The substantive part:

NEW YORK (AP) — NBA player Thabo Sefolosha, who was arrested outside a New York City nightclub in April following a confrontation with police officer, has a character “of the highest order,” his head coach, Mike Budenholzer, testified Thursday.

Taking the stand as the final defense witness in Sefolosha’s trial, Budenholzer described the Atlanta Hawks guard-forward as “highly intelligent” and a “hard worker.”

When asked by defense attorney Alex Spiro to describe his character, he said it was, “of the highest order.”

“Thabo is of the highest character,” he said during brief testimony in Manhattan Criminal Court.

The Swiss national is charged with misdemeanor obstructing government administration, disorderly conduct and resisting arrest charges stemming from a confrontation with officers outside a trendy Manhattan nightclub early in the morning on April 8. He has pleaded not guilty.

Officers testified this week that Sefolosha and former teammate Pero Antic repeatedly disobeyed their orders to move off the block and away from a crime scene that had been established following the earlier stabbing of another NBA player, Chris Copeland, and two women.

One of the officers also said Sefolosha lunged at an officer with his arm extended but was intercepted before making contact, eventually taken to the ground and arrested.

Sefolosha has testified that he was complying with orders and moving up the block as a particularly aggressive officer screamed profanities at him.

His attorney has argued that his client was singled out by the officer, who is white, because Sefolosha is black.

Sefolosha testified Thursday that he was trying to give money to a panhandler before entering an awaiting car when he was grabbed by police.

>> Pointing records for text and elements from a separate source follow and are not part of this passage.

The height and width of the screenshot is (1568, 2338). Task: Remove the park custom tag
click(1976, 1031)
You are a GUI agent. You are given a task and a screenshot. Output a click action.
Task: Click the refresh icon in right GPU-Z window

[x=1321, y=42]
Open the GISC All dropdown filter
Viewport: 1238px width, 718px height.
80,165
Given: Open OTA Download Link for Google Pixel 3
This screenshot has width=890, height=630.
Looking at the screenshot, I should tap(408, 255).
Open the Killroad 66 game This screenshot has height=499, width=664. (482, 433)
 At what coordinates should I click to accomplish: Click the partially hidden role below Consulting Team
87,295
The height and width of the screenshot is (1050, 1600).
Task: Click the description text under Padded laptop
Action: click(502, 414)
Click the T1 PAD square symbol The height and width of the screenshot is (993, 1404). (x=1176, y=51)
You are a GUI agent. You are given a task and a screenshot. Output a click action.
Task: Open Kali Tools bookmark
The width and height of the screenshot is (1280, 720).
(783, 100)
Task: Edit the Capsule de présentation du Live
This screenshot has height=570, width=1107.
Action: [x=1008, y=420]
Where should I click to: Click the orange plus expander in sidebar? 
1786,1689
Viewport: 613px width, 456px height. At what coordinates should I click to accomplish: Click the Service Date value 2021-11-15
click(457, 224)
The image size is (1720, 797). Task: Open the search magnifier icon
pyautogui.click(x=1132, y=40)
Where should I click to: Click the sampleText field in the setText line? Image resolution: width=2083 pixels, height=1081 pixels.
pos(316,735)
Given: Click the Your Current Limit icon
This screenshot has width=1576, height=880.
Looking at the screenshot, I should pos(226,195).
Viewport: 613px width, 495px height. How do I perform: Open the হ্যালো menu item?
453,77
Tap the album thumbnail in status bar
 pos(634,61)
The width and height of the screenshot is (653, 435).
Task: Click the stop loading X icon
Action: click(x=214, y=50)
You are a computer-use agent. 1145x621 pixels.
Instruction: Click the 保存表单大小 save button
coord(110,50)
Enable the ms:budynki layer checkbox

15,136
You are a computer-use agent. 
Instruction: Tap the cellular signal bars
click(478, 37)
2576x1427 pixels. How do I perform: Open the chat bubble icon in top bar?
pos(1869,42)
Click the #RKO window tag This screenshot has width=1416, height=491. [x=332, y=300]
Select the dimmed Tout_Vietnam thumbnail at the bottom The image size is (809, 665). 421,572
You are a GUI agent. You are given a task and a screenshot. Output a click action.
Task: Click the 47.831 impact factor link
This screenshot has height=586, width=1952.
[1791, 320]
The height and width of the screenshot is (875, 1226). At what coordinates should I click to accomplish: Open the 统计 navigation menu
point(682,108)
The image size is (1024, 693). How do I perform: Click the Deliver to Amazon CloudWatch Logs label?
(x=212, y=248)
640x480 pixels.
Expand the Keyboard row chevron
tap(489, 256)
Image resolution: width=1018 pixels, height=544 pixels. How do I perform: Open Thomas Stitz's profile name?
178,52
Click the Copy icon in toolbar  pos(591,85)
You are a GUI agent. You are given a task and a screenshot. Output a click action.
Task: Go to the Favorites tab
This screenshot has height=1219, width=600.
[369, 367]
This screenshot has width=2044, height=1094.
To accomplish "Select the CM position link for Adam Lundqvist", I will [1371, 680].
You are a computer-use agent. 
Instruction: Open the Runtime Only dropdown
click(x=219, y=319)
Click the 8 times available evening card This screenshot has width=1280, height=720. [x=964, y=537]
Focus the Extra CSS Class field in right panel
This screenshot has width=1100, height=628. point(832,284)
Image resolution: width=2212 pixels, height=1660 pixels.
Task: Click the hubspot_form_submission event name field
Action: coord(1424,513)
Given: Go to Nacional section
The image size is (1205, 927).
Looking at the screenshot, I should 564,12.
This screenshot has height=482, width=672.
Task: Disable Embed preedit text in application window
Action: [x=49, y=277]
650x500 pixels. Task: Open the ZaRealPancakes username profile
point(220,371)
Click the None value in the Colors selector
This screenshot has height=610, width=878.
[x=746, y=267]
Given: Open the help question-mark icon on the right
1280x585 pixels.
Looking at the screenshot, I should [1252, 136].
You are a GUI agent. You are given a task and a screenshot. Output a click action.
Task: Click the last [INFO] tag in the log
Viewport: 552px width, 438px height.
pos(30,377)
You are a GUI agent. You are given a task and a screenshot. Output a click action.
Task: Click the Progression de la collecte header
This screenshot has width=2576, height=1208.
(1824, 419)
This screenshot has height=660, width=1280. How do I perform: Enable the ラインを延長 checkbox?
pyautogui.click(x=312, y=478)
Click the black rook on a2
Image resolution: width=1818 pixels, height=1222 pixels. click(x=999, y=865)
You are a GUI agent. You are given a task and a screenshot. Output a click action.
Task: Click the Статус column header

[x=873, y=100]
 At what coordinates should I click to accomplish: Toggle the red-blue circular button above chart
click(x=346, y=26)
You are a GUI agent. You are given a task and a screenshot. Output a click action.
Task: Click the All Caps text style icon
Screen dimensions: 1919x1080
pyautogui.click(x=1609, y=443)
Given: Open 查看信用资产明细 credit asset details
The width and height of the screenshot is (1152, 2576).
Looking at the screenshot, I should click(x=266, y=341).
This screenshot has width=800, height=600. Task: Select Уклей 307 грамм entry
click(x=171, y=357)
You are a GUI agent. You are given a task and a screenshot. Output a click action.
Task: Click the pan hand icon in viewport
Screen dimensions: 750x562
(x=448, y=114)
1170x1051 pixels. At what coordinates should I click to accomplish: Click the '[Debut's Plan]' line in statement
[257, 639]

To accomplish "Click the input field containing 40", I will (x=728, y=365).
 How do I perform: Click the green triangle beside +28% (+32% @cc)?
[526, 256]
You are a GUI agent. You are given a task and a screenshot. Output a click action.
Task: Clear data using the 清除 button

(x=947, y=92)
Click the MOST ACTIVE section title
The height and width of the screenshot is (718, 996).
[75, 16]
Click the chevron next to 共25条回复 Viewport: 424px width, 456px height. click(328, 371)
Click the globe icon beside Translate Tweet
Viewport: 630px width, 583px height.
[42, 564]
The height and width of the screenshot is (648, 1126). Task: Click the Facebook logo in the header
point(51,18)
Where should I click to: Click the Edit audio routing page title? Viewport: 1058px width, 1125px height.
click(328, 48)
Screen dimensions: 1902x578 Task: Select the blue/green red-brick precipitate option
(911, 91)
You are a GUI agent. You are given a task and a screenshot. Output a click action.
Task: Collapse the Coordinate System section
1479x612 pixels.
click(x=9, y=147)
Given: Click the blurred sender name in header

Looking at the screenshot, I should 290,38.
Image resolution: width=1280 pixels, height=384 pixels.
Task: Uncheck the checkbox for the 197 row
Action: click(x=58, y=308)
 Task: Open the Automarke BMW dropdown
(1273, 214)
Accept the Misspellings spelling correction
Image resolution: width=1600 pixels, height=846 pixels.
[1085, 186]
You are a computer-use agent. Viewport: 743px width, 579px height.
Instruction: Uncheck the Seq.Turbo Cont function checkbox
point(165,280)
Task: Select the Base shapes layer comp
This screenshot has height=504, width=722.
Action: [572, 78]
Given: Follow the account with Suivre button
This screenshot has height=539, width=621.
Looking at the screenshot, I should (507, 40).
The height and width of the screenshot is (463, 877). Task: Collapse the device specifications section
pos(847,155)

He said his leg was kicked in the scuffle and he was taken to the ground, handcuffed and hauled to a police precinct. He suffered a fractured right leg, which forced him to miss the playoffs.

The case is the second one involving high-profile athletes accusing New York Police Department officers of wrongdoing this year. On Wednesday, the city agency charged with investigating police misconduct substantiated claims by former tennis star James Blake that an officer used excessive force when he took him to the ground last month after mistkaing Blake for a fraud suspect.